オリヴィエ兄さんはちょっとだけ考えるような表情をして、茶のカップを口元に運んだ。メガネが一瞬で曇った。口に含んでテーブルに置いて、メガネのもやがなくなるころに僕へ向き直って尋ねて来る。
「……どうやって、存在を知った? 前から、おまえが取りに行くように言われていたのか?」
「怒らないで聞いてくれる?」
「もちろん」
その言葉が本当かどうかわかんないけど信じることにして、僕は「ジゼルさんから、受け取ってほしいって、たのまれたんだ」と言った。オリヴィエ兄さんが目を見開いた。
「おまえに、会いに来たと?」
「うん。学校にではないよ。いろんな人がいるところで、わかんないように声かけられた」
「なにか言っていたか?」
重ねて質問してくるオリヴィエ兄さんは、僕が想定していたよりも冷静だった。もし、これが、結婚指輪に関する話じゃなかったら、怒ったかもしれないけれど。
オリヴィエ兄さんも、僕と同じ結論を得たのだろう。――ジゼルさんは、ブリアック兄さんが、愛そうとした人だ。
「……アウスリゼを離れるって、言ってた。ここじゃもう、暮らせないって」
僕が言った言葉に、オリヴィエ兄さんは唇を結んだ。そして、あんまりその唇を動かさずに「他には。また連絡を取る約束はしたか?」と尋ねる。
「してない。好きに処分してほしいって。自分が受け取りに行くことほど、惨めなことはないって。それで、僕に」
「……そうか」
オリヴィエ兄さんもどうしたらいいかわからないんだと思う。僕も、ずっと悩んでいる。でも、今年の冬休みは、家へ帰ることに決めた。だから。

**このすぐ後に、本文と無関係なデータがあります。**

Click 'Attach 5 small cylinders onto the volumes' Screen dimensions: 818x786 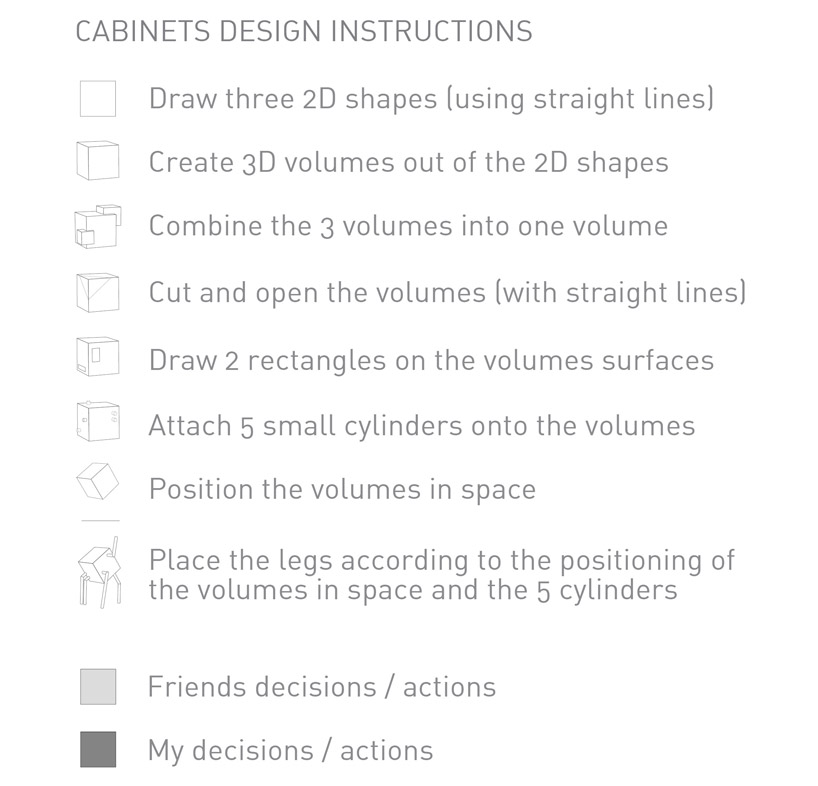[422, 426]
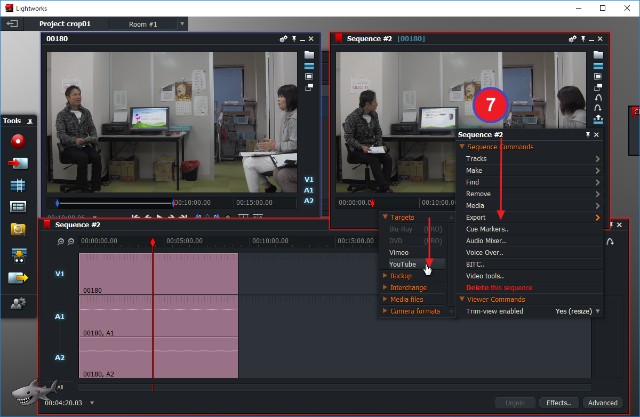Open the Export tool in Tools panel

[x=18, y=278]
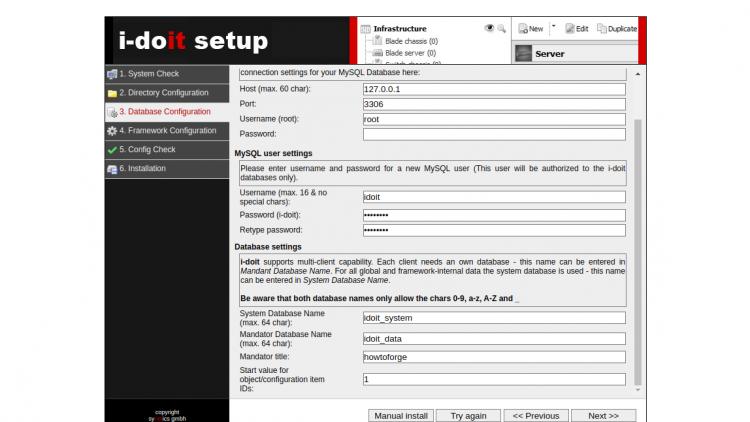Click the Directory Configuration folder icon
This screenshot has height=422, width=750.
tap(112, 93)
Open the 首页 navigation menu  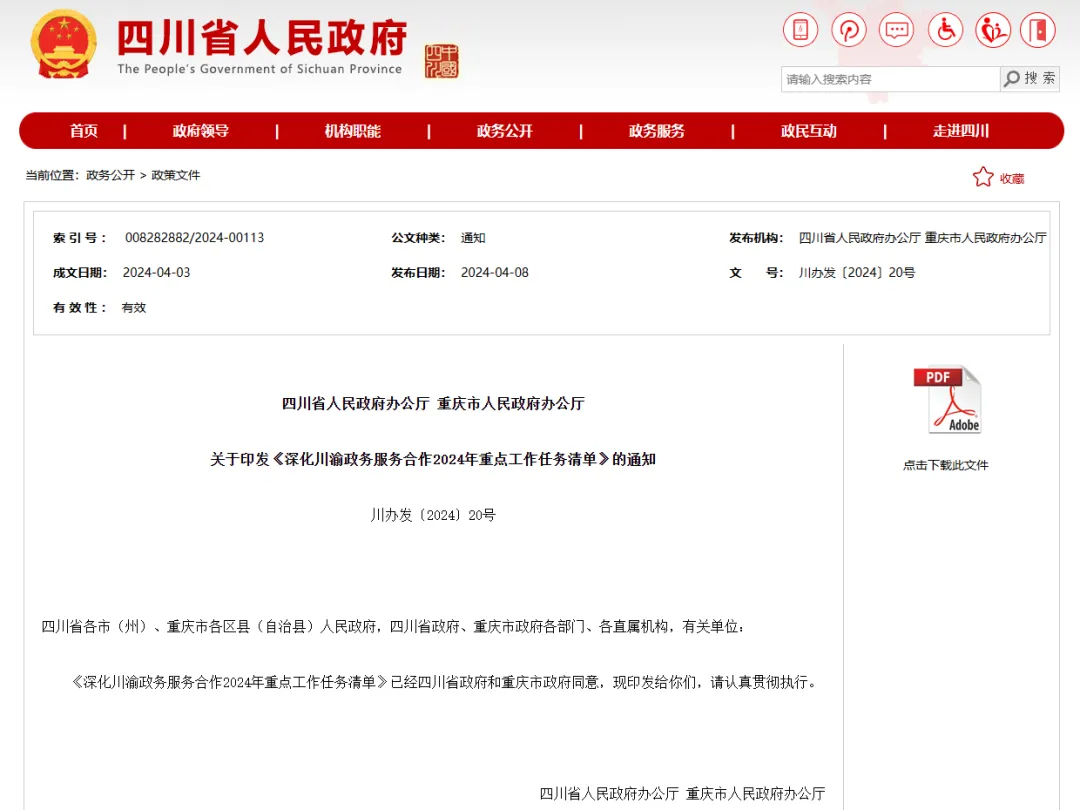[84, 131]
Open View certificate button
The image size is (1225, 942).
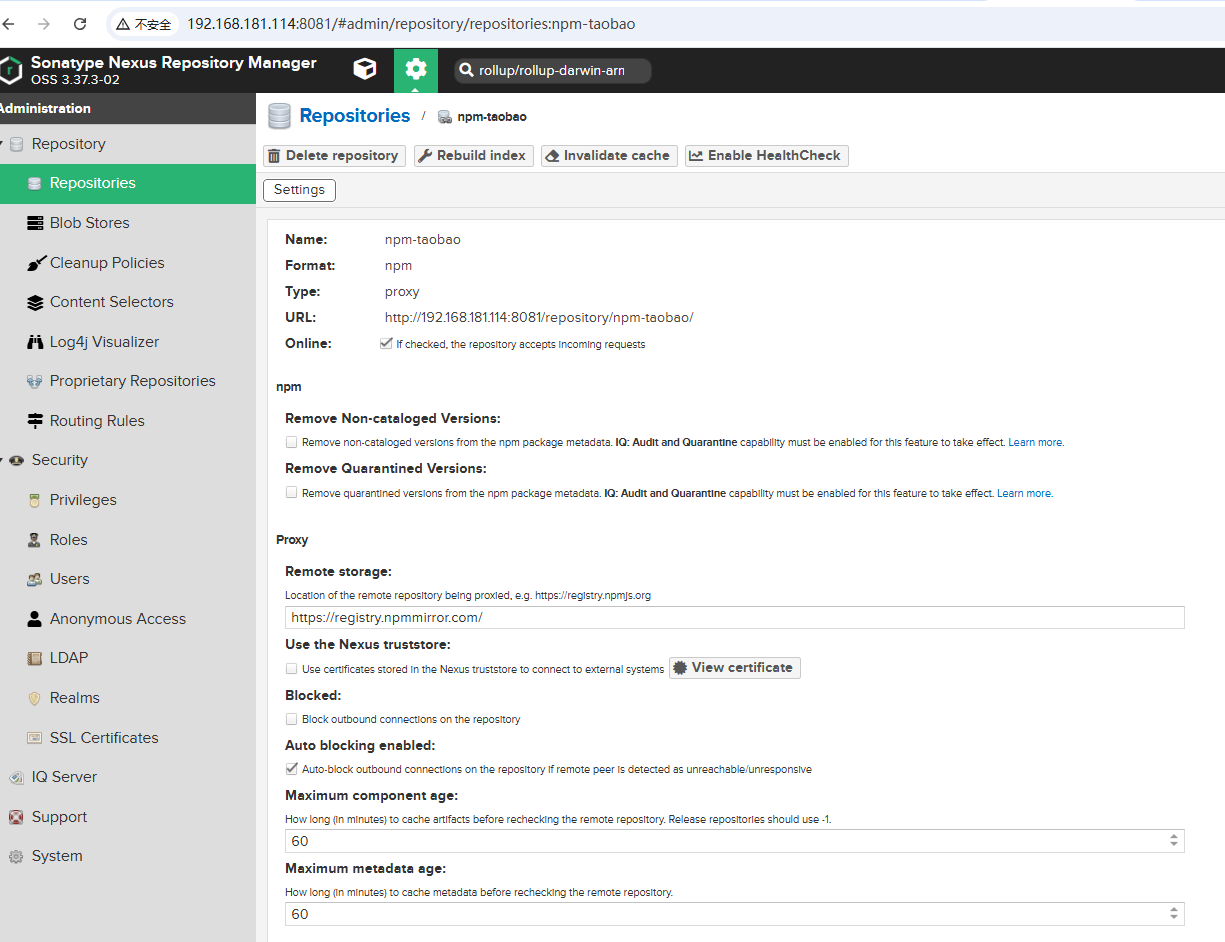coord(734,668)
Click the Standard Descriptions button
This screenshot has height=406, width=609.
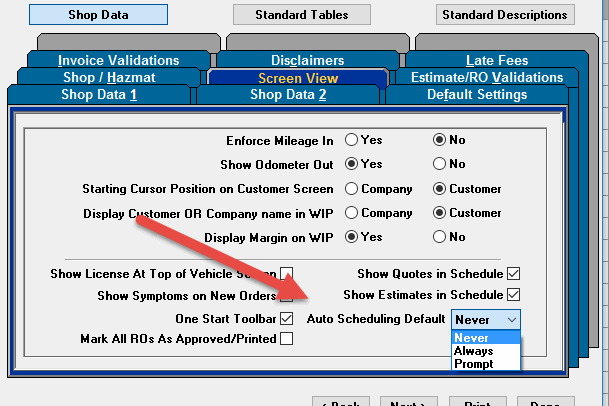(505, 15)
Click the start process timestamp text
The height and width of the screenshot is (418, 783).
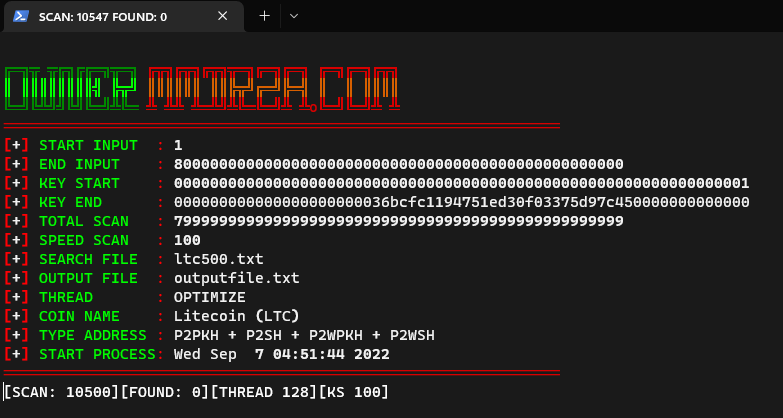281,354
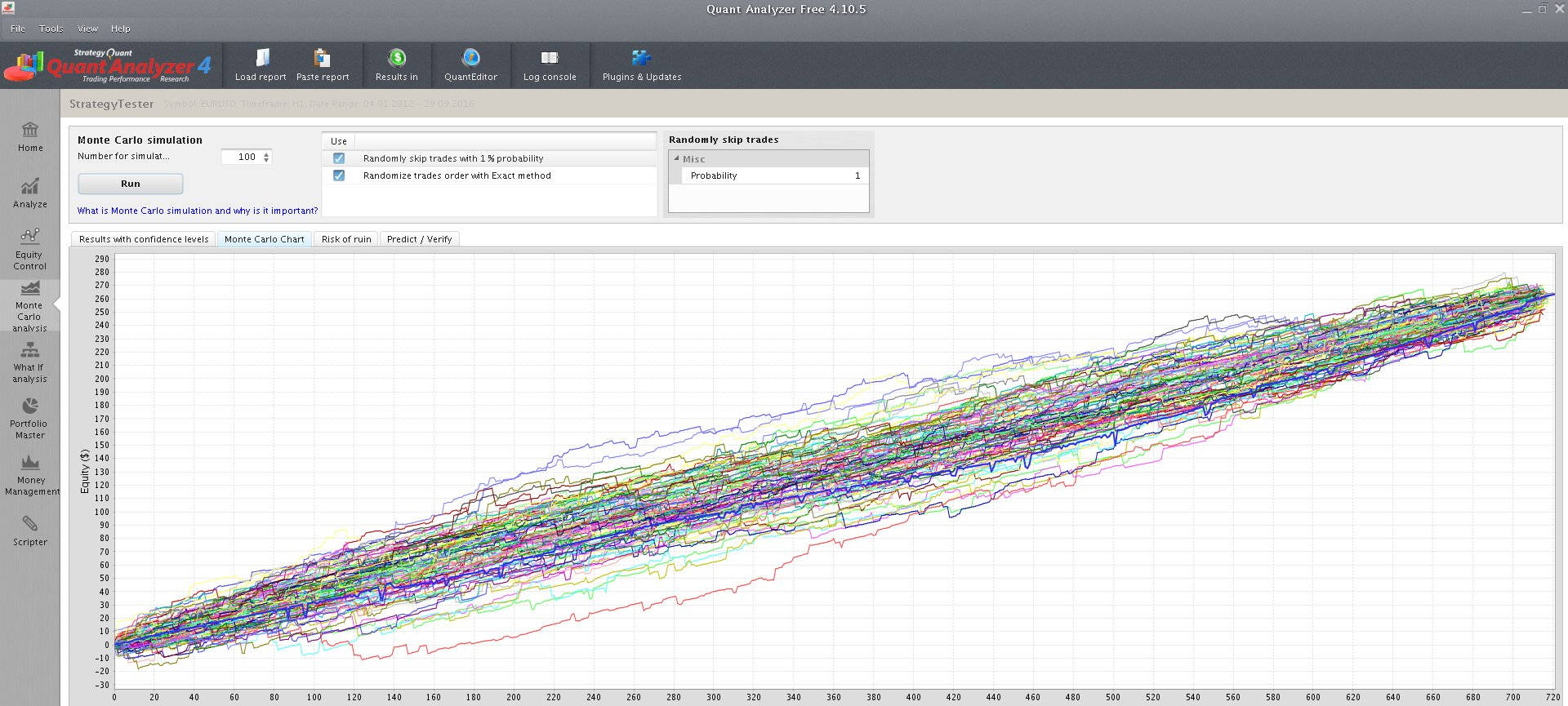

僕はオリヴィエ兄さんを見た。レヴィ氏は完全に空気になって、茶の甘い香りをたのしんでいる。兄さんが僕を見返したときに、僕は尋ねた。
「ねえ、国を出る準備って、どのくらいかかるものなの?」
「……どうだろうな。一般の事務についてはよくわからないが、外遊に行くときの手続きを考えたら、一週間くらいではないか」
「……じゃあ、まだ、居るかな。ジゼルさん」
僕がなにを言おうとしているのかわからないんだと思う。だからオリヴィエ兄さんはちょっと不安そうな表情で僕を見る。僕は、もう気持ちが定まって、そうするのがいいと思ったから、言った。
「ジゼルさん、探してよ。やっぱり、この指輪は彼女のものだから。受け取ってもらえなくてもいい。一度でも、見せたいんだ。これは――けじめとして」
沈黙が落ちた。この部屋の防音壁も通過する鐘の音が、次の授業の時間を知らせてくれた。茶はいつも通り苦くて、でもカフェの苦味とはまた違って、僕のあいまいさを払拭してくれた。